Farklı insan ırklarının varlığı bazı evrim taraftarlarıdan evrim teorisine delilmiş gibi gösterilmeye çalışılır.Aslında bu iddia da daha çok, savundukları teoriyi bile yeterince bilmeyen amatör evrimciler tarafından dile getirilmektedir.Bu iddiayı savunanların öne sürdükleri tez, ‘eğer canlılık İlahi kaynaklarda yer aldığı gibi, tek bir erkek ve kadınla başlamışsa birbirinden farklı ırkların nasıl meydana çıkmış olabileceği’ sorusuna dayanır. Diğer bir ifadeyle, ‘Hz. Adem ve Hz.Havva’nın boy, ten ve diğer fiziksel özellikleri toplamda yalnızca iki kişiyi kapsadığına göre her biri farklı özelliklere  sahip olan ırklar nasıl ortaya çıktı?’ demektedirler. Gerçekte bütün bu soruların ya da itirazların altında yatan problem, genetik bilim hakkındaki bilgi eksikliği ya da genetik kurallarının gözardı edilmesidir. Bugün yeryüzündeki insanlar arasında var olan ırk çeşitliliğinin nedenini anlamak için önce bu soruyla yakından ilgili olan ‘varyasyon’ konusu hakkında genel bir bilgi sahibi olmak gerekir.Varyasyon, genetik biliminde kullanılan bir  terimdir ve çeşitleme anlamına gelir.Bu genetik olay, bir canlı türünün içindeki bireylerin ya da grupların, birbirlerinden farklı özelliklere sahip olmasına neden olur.Varyasyonların kaynağı ise o türün içindeki bireylerin sahip olduğu  genetik  bilgidir.Bu bireylerin aralarındaki eşleşmeler sonucunda bu genetik bilgi yeni nesillerde değişik kombinasyonlarda biraraya gelir. Anne ve babanın kromozomları arasında genetik madde alışverişi olur. Böylece genler birbiriyle karışır. Bunun sonucu da bu bireyin fiziksel özelliklerinde bir çeşitlenme meydana gelmesidir.

İNSANIN YARATILIŞI

İnsan ırkları ve insanlar arasındaki birbirinden farklı fiziksel özellikler de insan türüne ait ‘varyasyonlar’dır. Yeryüzündeki insanların hepsi temelde aynı  genetik  bilgiye  sahiptirler, ama bu genetik bilginin izin verdiği varyasyon potansiyeli sayesinde kimisi çekik gözlüdür, kimisi kızıl saçlıdır, kimisinin burnu uzun, kimisinin boyu kısadır.Varyasyon potensiyelini anlamak için, sarışın ve mavi gözlü bireylere sahip bir toplum ile esmer ve siyah gözlü bireylerin  çoğunlukta olduğu bir toplumu ele alalım. Her iki toplumun zaman içinde birbirine karışmaları ve aralarında evlilikleri yapmaları sonucunda, ortaya esmer ve mavi gözlü yeni nesillerin çıktığı görülecektir. Yani her iki toplumun belli fiziksel  özellikleri yeni nesillerde birbiriyle eşleşerek farklı görünümlü bireyleriyle karıştıkları düşünüldüğünde ortaya çok büyük bir çeşitlenmenin çıkacağı açıktır. Burada bilinmesi gereken önemli bir nokta da şudur: Her  fiziksel özelliği belirleyen iki gen vardır. Bunlardan biri çekinik, diğeri baskın olabilir. Örneğin kişinin göz rengini belirleyen iki gen vardır. Bunlardan biri anneden diğeri ise babadan gelir. Baskın olan gen hangisi ise çocuğun göz rengi o gen tarafından kontrol edilir.
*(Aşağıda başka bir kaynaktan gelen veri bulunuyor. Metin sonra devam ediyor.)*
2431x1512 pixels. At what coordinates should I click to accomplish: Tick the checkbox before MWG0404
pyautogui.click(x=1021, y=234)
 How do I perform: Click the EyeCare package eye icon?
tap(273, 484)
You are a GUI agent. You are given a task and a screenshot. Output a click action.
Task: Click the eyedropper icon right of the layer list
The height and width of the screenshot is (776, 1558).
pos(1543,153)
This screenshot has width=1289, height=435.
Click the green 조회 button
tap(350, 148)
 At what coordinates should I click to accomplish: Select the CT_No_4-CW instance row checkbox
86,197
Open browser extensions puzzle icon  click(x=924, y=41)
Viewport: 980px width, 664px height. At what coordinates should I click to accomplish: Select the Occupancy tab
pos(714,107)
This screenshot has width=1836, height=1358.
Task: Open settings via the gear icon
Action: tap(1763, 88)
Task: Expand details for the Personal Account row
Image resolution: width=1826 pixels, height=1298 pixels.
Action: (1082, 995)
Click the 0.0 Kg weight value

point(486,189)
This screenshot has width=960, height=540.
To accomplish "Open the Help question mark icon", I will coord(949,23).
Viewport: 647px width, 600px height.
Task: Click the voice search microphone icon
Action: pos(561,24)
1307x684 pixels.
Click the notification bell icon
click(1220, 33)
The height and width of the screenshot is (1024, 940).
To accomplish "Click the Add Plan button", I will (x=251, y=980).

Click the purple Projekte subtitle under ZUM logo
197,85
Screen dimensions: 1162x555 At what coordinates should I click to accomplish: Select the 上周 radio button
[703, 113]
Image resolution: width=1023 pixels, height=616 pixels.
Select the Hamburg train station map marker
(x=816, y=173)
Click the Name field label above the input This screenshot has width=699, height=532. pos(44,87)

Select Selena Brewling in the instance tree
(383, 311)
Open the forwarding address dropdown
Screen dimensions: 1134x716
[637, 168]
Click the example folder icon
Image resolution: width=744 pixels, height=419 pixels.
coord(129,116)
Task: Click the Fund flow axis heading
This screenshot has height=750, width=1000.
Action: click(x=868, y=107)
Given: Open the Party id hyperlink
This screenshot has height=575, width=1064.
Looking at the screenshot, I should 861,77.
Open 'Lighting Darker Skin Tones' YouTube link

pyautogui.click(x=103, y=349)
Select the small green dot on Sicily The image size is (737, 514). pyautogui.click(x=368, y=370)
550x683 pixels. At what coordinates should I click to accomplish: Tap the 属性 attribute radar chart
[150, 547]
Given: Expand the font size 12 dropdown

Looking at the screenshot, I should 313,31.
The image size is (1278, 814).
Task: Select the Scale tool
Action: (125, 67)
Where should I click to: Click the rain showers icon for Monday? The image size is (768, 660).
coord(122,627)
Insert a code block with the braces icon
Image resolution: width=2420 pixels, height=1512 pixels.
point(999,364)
Çoğunlukla koyu renkler açık renkler baskındır. Buna göre, bir kişide yeşil ve siyah göz renklerine ait genler varsa o kişinin gözü,siyah renk geni daha baskın olduğundan siyah olur. Fakat çekinik olan yeşil renk daha sonraki nesillere aktarılarak ileriki bir jenerasyonda ortaya çıkabilir.Yani annesi ve babası siyah gözlü olan bir çocuğun gözü yeşil olabilir. Çünki bu renk genleri anne ve babada çekinik olarak bulunuyordur. Bu kural diğer bütün fiziksel özellikler ve bunları belirleyen genler içnde geçerlidir. Kulak burun,ağız şekli, boy uzunluğu, kemik yapısı, uzuvların ve organların yapısı, şekil, özellikleri, vs. Gibi yüzlerce hatta binlerce özellik bu şekilde kontrol edilir.İşte bu özellik nedeniyle, genetik yapıda yer alan sayısız bilgi o bireyin dış görünümüne yansımadan sonraki nesillere aktarılabilir. İlk insan olan Hz.Adem ve eşi de genetik yapılarındaki zengin bilgiyi, kendi dış görünümlerine bunların ancak bir kısmının yansımasına rağmen, sonraki nesillere aktarmışlardır.İnsanlık tarihi içinde ortaya çıkan coğrafi izolasyonlar da çeşitli insan gruplarinda belirli özelliklerin birikmesine uygun ortam oluşturmuştur.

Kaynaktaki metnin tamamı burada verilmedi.